Nuove grane giudiziarie per la famiglia Verdini
Dopo il padre, Denis, storico senatore di Forza Italia, adesso agli arresti domiciliari in seguito alla condanna definitiva per vari reati finanziari, tocca al figlio Tommaso, incappare nelle maglie della giustizia.
A seguito infatti di una mega inchiesta avviata dalla Procura di Roma sulla base di una denuncia di un ex manager ANAS su alcune commesse, Tommaso Verdini è stato posto agli arresti domiciliari e altre misure cautelari sono state disposte per altri 5 manager della società pubblica.
Un’inchiesta importante quella romana, coordinata dal procuratore Paolo Ielo, che riguarda il sistema di consulenze e appalti pubblici banditi dalla stessa ANAS e che interessa lavori importanti fra cui ad esempio, l’autostrada Orte-Mestre o Ragusa-Catania.
Numerose perquisizioni, intercettazioni, e pedinamenti che hanno svelato – secondo l’ipotesi accusatoria – un vero e proprio pactum sceleris tra la società Inver Srl di Verdini e figure apicali del colosso pubblico.
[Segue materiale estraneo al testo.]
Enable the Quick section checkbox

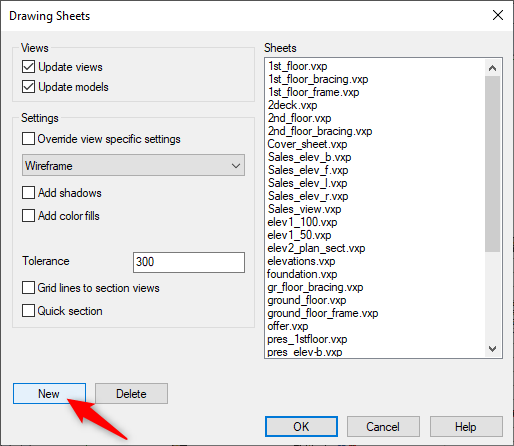[x=28, y=311]
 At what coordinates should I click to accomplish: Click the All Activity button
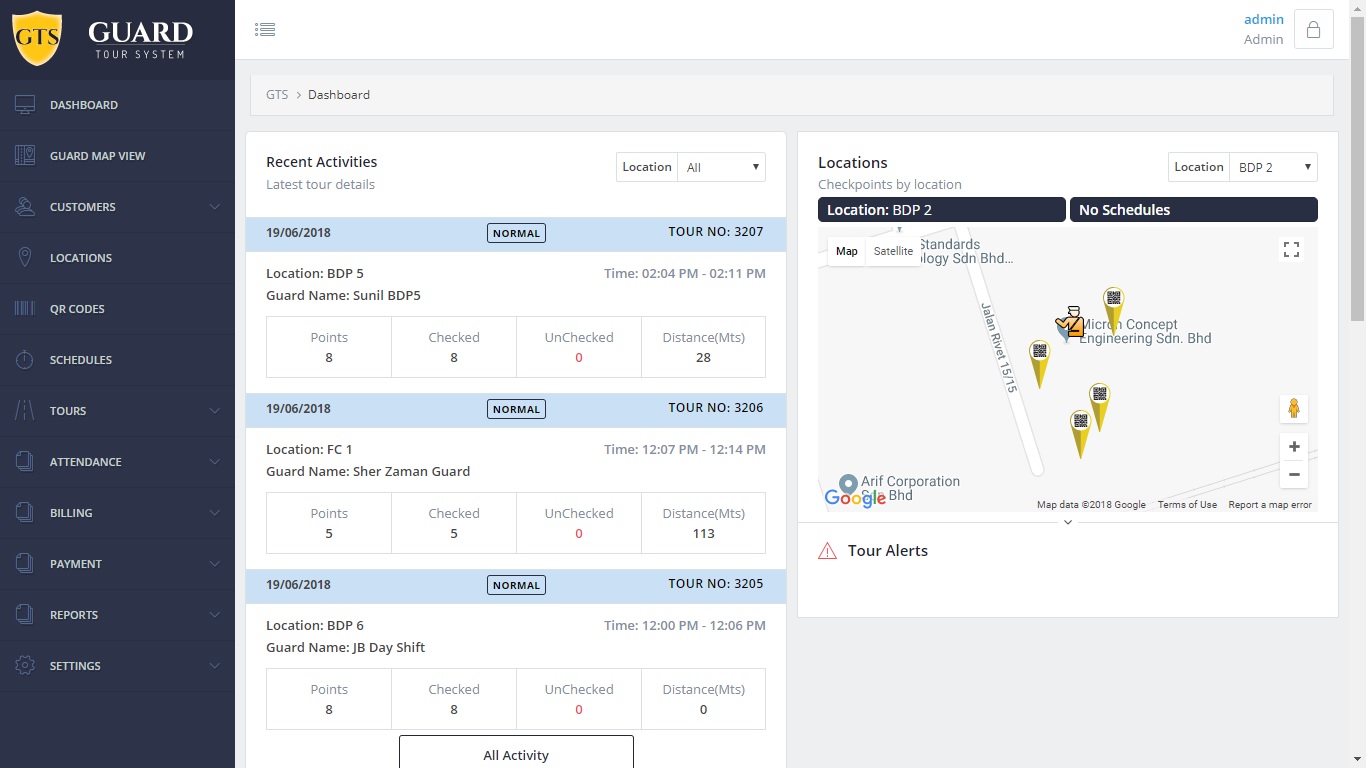[x=516, y=753]
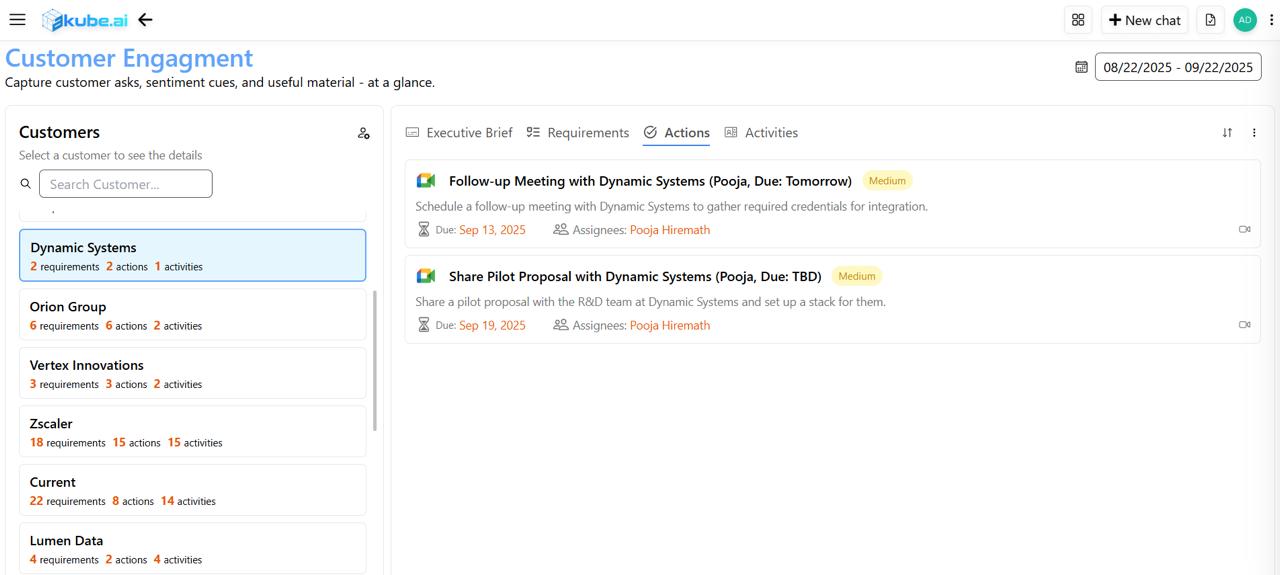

In forza di questo patto, secondo i PM, Verdini avrebbe promesso ai pubblici ufficiali di ANAS il proprio interessamento, le proprie conoscenze e il proprio peso politico per agevolare la loro riconferma al vertice della società.
In cambio i beneficiati avrebbero restituito il favore attraverso l’agevolazione di determinati progetti e transazioni cui erano interessati imprenditori vicini a Verdini.
IL tutto attraverso l’acquisizione illecita di informazioni riservate da utilizzare quale merce di scambio nell’interesse dei suddetti imprenditori.
Una condotta che configura, in capo al figlio di Denis Verdini, una vera e propria ipotesi di corruzione in concorso con la turbata libertà degli incanti per commesse del valore di almeno 3 miliari di euro.
Il nome del principale indagato e il suo legame con Matteo Salvini (il fatti che quest’ultimo sia Ministro dei Trasporti non sfuggirà all’acuto lettore) danno ai fatti un colore ancor più inquietante, a maggior ragione se si considera che agli incontri clandestini per consolidare il patto criminale avrebbero partecipato anche esponenti di rilievo del MEF.
C’entra dunque la politica? O è solo un irrilevante contorno?
Si tratta di un’inchiesta che ha un serio fondamento o è il primo passo di quanto il Ministroo Crosetto aveva denunciato qualche settimana fa a proposito della volontà di parte della magistratura di fare opposizione al Governo?
Naturalmente non lo possiamo sapere e non si può che attendere il prosieguo del procedimento penale per sciogliere il mistero.
Quel che è certo è che il Paese sembra ripiombato in quell’intreccio magmatico tra politica, appalti, finanza e criminalità che ha caratterizzato ampi segmenti della storia patria e che, al di là di tutti gli aneliti giustizialisti, forse non ha mai smesso di fare da sfondo al nostro sistema economico.
Ma, non dobbiamo dimenticare, proprio per non cadere negli errori del passato, i principi costituzionali che presiedono al processo penale, primo fra tutti la presunzione di non colpevolezza.
Ciascuno è innocente fino al terzo grado di giudizio e questo impone una responsabilità doppia non solo in capo ai magistrati, ma anche a chi fa informazione.
Non sarebbe infatti la prima volta che a fronte di una inchiesta importante seguissero assoluzioni con formula piena. Quindi, massima cautela, anche nell’interesse della giustizia che ha bisogno di silenzio e pacatezza e non di megafoni della forca.